Member of the Arkansas Senate from the 15th district
- In office January 8, 1883 – January 10, 1887
- Preceded by: C. H. Carlton
- Succeeded by: W. H. Logan

Personal details
- Born: February 10, 1850 Germany
- Died: July 4, 1938 (aged 88) Desha County, Arkansas
- Resting place: Holly Grove Cemetery
- Occupation: Lawyer, businessman, politician

= Henry Thane =

American politician (1850–1938)

Christian Heinrich "Henry" Thane (February 10, 1850 – July 4, 1938) was a wealthy businessman and bank owner in Arkansas. His Craftsman-style home, Thane House, was designed by Little Rock architect Charles L. Thompson. It is listed on the National Register of Historic Places. He was a Republican.

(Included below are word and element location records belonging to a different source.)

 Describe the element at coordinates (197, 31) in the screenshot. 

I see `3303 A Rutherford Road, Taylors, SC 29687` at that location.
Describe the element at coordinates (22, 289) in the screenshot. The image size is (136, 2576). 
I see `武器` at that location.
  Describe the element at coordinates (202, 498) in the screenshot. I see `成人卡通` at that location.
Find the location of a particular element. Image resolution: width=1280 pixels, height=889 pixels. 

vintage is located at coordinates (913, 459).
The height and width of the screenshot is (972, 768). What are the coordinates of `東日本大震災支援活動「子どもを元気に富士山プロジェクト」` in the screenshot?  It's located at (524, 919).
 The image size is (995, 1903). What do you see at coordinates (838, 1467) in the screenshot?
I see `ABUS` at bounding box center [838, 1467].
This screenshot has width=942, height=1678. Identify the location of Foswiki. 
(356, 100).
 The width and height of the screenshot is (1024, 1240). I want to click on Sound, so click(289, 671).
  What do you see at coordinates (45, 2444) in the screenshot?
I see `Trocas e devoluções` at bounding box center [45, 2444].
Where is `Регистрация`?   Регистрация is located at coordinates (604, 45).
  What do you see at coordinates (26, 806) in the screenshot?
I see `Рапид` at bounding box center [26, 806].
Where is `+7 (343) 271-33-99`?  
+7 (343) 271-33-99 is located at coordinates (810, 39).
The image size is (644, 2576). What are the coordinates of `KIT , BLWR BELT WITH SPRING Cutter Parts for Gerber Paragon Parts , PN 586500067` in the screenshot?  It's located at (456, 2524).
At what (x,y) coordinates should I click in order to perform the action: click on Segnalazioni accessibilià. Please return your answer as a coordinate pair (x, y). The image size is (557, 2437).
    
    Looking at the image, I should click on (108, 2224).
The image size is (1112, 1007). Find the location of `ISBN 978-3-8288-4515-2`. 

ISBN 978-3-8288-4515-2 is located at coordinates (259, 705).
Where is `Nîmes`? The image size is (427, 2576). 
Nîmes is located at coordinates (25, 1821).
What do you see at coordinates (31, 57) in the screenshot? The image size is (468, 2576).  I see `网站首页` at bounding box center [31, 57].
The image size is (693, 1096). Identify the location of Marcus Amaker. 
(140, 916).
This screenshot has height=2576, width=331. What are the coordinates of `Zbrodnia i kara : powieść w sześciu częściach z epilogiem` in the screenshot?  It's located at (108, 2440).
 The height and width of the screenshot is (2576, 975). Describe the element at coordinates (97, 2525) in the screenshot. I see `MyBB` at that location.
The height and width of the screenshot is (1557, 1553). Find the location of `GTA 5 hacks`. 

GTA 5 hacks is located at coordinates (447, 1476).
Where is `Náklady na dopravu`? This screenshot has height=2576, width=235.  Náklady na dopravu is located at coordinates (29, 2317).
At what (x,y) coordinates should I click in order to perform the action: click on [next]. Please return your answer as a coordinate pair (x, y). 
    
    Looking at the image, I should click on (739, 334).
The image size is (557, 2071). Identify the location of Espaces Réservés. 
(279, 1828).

Thane was born in Germany and raised in Metropolis, Illinois. An important figure in the development of Arkansas City, he held various political offices, including mayor. He worked as a lawyer for the Little Rock, Pine Bluff & New Orleans Railroad, owned a lumber mill, and a bank.

Thane was elected to the Arkansas Senate and served representing the 15th District (Desha and Chicot counties) in the 24th Arkansas General Assembly and the 25th Arkansas General Assembly.

Thame's photograph is included in a composite of 1885 Arkansas State Senate members.